Why is AMH Elevated in PCOS?

  • Higher number of small follicles.
  • Increased AMH production per follicle.
  • Can serve as a diagnostic marker when ultrasound is unavailable.

AMH in PCOS Diagnosis:

  • High specificity (92%) and sensitivity (67%) for PCOS.
  • Higher AMH levels in amenorrhoeic vs. oligomenorrhoeic PCOS patients.
  • Metformin therapy reduces AMH levels and antral follicle count.

AMH & Assisted Reproductive Technology in PCOS:

  • Women with very high AMH (>10 ng/mL) are at high risk of OHSS.
  • Mildly elevated AMH improves ovulation induction success rates.

5. AMH as a Tumor Marker for Granulosa Cell Tumors

Granulosa cell tumors account for 10% of ovarian tumors.

  • AMH is elevated in 76–93% of cases.
  • Combining AMH with CA-125 improves monitoring of treatment response and recurrence detection.

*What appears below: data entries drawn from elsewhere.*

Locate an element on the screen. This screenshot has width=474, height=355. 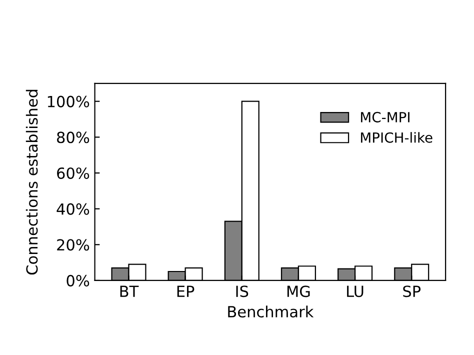
y-tick-label: 40% is located at coordinates (73, 209).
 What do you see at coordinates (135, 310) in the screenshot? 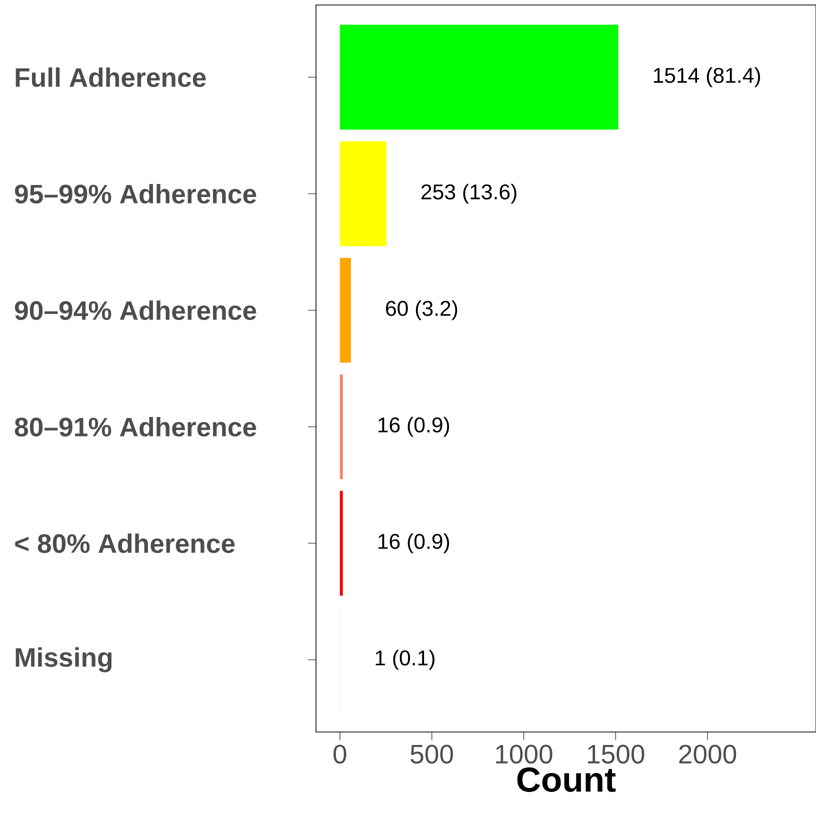
I see `y-tick-label: 90–94% Adherence` at bounding box center [135, 310].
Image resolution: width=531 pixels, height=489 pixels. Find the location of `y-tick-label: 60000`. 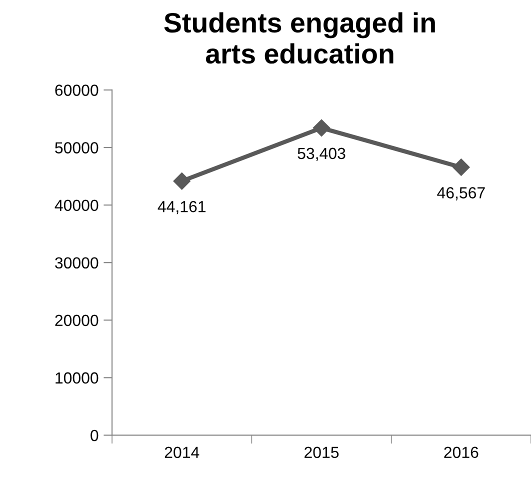

y-tick-label: 60000 is located at coordinates (76, 90).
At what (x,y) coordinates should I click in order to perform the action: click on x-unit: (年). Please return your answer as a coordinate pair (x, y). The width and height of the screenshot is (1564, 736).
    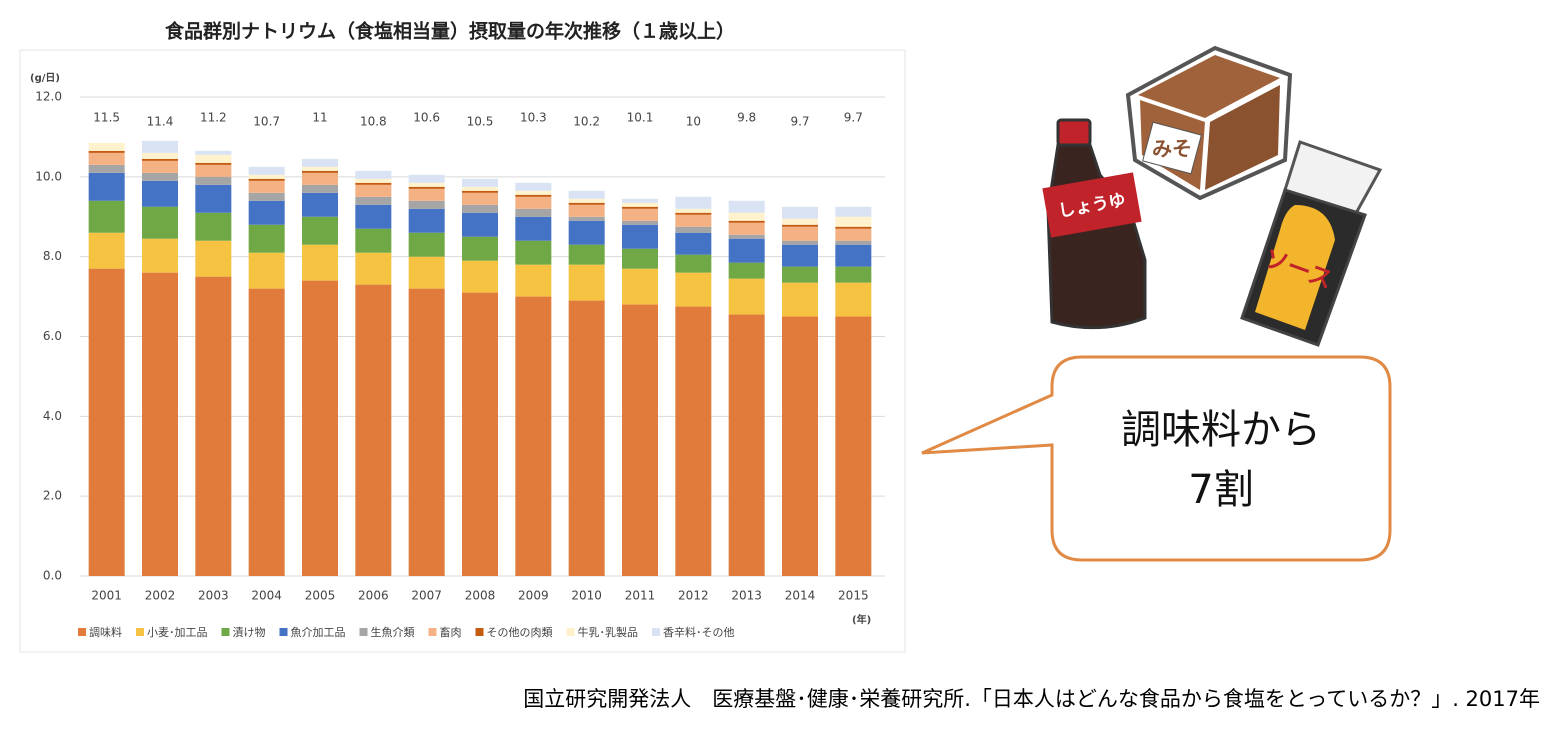
    Looking at the image, I should click on (862, 620).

Specimen Collection & Testing Requirements

Preferred Sample:

  • Serum collected in a serum separator tube (SST).
  • Must be centrifuged within 5 hours of collection.
  • Stable at room temperature for 1 day.

Cost of AMH Testing:

  • Approximately R600.

Key Takeaways for Clinicians

AMH is a reliable marker for ovarian reserve, superior to FSH.
AMH testing helps diagnose premature ovarian failure and predict menopause.
In IVF, AMH predicts response to ovarian stimulation and OHSS risk.
AMH is a useful marker for PCOS and correlates with follicle count.
In males, AMH helps evaluate testicular function and cryptorchidism.
AMH is a tumor marker for granulosa cell ovarian tumors.

References

  1. Aksglaede L et al. (2010). Changes in Anti-Müllerian Hormone (AMH) Throughout the Life Span: A Population-Based Study of 1,027 Healthy Males from Birth to Age 69. J Clin Endocrinol Metab, 95(12): 5357–5364.
  2. Hagen CP et al. (2010). Serum Levels of AMH as a Marker of Ovarian Function in 926 Healthy Females from Birth to Adulthood. J Clin Endocrinol Metab, 95(11): 5003–5010.
  3. La Marca A & Volpe A. (2006). AMH in Female Reproduction: Is Circulating AMH a Useful Tool? Clin Endocrinol, 64: 603–610.
  4. Tal R et al. (2014). AMH and PCOS: Correlation with Phenotypes and ART Outcomes. Am J Obstet Gynecol, 211: 59–61.
  5. Pellatt L et al. (2010). AMH and PCOS: A Mountain Too High? Reproduction, 139: 825–833.